Whether they work for large or small companies, all international managers face some common challenges: intense competition, rapid change, cultural diversity. The size and resources available to them will determine how they respond to those challenges.
For managers in smaller companies, some of these challenges can be resolved by imitating (in a scaled-down form) the practices of larger companies. Certainly managers in small firms can learn a great deal from the global management experiences of larger firms.
In other cases, challenges must be addressed by entering into and managing partnerships, either with larger organizations or with a network of suppliers. Here are 6 strategies SMEs can consider if they want to overcome these challenges and enjoy success in international markets.
1. Niche marketing
By virtue of their size, small companies do best when they specialize. Either they can occupy a unique niche that has not been noticed or addressed by other firms, or they can distinguish and differentiate their product from anyone else’s.
For example, Artailer is an online gallery and retailer of original art. It deals in several kinds of paintings, photography, printmaking and other new media. It also offers customers the option to commission a custom work and hire an artist to complete their dream project directly through their website.
The website also gives people the chance to create custom boards of their favourite works, view the favourites of others, view recommended ideas to gift to others or use as décor, and has its own blog and magazine.
2. Using technology to level the playing field
Much of the technology available to large companies for communicating with customers and managing logistics can also be put to use by small companies. Small companies can use advanced design, manufacturing and information technologies to enjoy economies of scope. Base products can be readily customized to suit the particular tastes, conditions and applications of each market.

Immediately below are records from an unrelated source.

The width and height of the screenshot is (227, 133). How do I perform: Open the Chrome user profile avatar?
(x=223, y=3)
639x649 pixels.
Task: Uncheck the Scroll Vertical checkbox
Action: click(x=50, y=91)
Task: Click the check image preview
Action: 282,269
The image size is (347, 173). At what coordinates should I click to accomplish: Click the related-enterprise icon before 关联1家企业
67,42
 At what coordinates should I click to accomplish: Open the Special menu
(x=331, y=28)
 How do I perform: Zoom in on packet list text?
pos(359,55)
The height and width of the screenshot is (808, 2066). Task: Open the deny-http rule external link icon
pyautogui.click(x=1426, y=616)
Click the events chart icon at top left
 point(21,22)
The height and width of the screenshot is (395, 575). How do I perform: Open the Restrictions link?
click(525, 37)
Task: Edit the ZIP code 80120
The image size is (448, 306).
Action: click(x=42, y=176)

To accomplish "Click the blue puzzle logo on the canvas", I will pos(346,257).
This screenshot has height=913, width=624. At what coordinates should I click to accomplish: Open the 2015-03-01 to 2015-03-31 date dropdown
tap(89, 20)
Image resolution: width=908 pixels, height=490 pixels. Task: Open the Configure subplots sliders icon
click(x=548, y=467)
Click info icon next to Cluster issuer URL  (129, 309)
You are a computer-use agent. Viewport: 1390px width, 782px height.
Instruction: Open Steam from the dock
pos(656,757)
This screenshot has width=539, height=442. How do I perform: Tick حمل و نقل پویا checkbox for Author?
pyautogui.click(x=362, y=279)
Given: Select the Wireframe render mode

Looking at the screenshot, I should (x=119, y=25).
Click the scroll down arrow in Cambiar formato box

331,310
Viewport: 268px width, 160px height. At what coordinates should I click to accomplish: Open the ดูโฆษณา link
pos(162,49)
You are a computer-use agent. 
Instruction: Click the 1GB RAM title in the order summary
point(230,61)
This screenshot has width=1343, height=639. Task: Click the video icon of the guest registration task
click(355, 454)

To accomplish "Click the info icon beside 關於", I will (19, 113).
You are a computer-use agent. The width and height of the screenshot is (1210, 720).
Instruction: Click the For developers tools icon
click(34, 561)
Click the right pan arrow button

This is the idea underlying the business of WSI, which uses digital marketing techniques to help small and medium sized businesses establish their presence online. In this case, advanced digital technology is both the channel through which the company operates and the product that it offers its clients, helping them adapt the Internet to their own business objectives.
3. Adapting organizational models
Managers in small companies can also adopt some of the organizational structures of larger firms. For example, Jamesway Incubator Company has built a solid reputation based on the design, marketing and sales of world class chicken incubators.
Since the majority of its sales are now made outside of Canada, the firm is organized on a global basis, according to regional world markets. They operate a network of agents and representatives covering all of the world’s continents.
Their website offers a clickable world map where users can locate the nearest sales office by region and by country. For example, clicking on Africa and then on Egypt yields the contact information of the Jamesway representative in that country. Using this flexible structure allows the company to offer global coverage without incurring unnecessary overhead.
4. Becoming an insider
Small companies can become “insiders” just as many large international firms have done.
One way to do this is to make the company reflect the markets that it wishes to target: it can hire people with roots in the target market or hands-on experience working there. If it already has operations in the target market, it should find local managers with appropriate skills and experience. In both cases, the company can benefit from their knowledge and intuition to improve the way in which the firm deals with that market. In some cases, a firm may even wish to consider appointing nationals of key strategic markets as corporate directors.
If the right people are chosen and drawn in, this approach can add credibility to the firm in the target markets, provide it with a useful sounding board when determining its direction and strategies, and generate contacts in the respective government, supplier and customer circles.
5. Alliances between small companies and larger corporations
Both large and small companies can derive significant benefits from an alliance. Larger firms spend millions of dollars establishing worldwide distribution and marketing infrastructures, which are dependent on new and innovative products. Many small firms characterized by entrepreneurial spirit are leading technology developers but lack capital and market reach.
These different perspectives can constitute a fertile ground for alliances that can take advantage of complementary capabilities.
Some companies actively search out partners. For example, Dell manages a program to identify partners able to provide a wide range of services upon which the company depends. Its websites set out the specific qualities that it is looking for and encourages smaller firms to apply.
6. Developing supplier networks
When positioning themselves in global niche markets, smaller companies must use the most efficient and productive means possible. One way of achieving this is to develop their own network of dependable, cost-effective suppliers who themselves use advanced technologies. Among the key strategic services that managers can outsource in the interests of efficiency are design, engineering, production, marketing, servicing, transportation, and telecommunications.
By specializing, a manager can focus the organization on what it does best.
In addition, outsourcing from specialists instead of carrying out all the work in-house allows the manager to get better quality services at lower cost, while retaining multi-skilled workforces able to respond to new opportunities. Effective outsourcing, however, also requires effort and time on the part of the manager who must keep communication flowing, maintain good working relationships and coordinate an expanded supplier network.